Problem: Filter the data below, copying out every line that contains the string "arrow". Treat uppercase and lowercase letters as different.

Saved entries:
_ _ _
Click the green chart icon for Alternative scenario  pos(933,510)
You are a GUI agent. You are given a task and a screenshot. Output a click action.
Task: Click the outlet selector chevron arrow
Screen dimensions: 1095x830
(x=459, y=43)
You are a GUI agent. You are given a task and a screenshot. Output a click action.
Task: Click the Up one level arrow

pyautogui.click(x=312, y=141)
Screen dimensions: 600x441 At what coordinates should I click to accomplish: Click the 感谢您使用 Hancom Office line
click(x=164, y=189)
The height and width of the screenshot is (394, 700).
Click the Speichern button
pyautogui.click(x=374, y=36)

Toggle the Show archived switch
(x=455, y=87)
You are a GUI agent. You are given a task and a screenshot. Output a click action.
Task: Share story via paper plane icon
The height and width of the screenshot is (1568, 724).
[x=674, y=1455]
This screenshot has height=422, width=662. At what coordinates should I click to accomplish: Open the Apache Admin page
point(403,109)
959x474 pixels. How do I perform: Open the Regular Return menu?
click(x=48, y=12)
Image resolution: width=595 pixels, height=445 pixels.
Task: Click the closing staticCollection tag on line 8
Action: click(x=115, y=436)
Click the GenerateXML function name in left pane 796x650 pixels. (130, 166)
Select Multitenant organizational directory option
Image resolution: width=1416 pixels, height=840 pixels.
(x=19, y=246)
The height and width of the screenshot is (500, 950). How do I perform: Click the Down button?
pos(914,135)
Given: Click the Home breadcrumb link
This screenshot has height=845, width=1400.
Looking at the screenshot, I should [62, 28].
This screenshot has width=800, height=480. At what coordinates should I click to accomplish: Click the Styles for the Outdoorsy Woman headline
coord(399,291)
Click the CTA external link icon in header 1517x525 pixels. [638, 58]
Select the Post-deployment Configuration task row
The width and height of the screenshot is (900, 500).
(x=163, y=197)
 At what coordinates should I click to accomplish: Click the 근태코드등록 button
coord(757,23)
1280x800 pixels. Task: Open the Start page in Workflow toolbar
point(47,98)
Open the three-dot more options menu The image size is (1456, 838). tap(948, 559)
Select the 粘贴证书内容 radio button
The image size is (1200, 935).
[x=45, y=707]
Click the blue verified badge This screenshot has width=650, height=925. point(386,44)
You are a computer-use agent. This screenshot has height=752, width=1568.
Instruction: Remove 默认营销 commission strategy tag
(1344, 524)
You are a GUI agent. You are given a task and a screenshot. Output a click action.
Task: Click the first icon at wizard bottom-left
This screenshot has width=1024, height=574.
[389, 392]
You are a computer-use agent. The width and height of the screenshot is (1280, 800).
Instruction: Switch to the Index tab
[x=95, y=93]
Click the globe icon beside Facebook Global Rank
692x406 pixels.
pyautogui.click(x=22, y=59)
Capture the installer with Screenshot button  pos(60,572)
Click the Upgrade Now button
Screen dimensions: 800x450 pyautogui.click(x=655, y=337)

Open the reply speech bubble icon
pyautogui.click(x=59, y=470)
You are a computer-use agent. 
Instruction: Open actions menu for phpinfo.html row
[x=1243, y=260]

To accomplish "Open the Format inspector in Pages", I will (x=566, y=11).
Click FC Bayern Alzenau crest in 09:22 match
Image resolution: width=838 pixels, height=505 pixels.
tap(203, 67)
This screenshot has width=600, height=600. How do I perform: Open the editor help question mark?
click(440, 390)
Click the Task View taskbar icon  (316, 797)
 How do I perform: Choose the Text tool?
_ _ _
Right answer:
Task: Click the outlet selector chevron arrow
Task: Click the Up one level arrow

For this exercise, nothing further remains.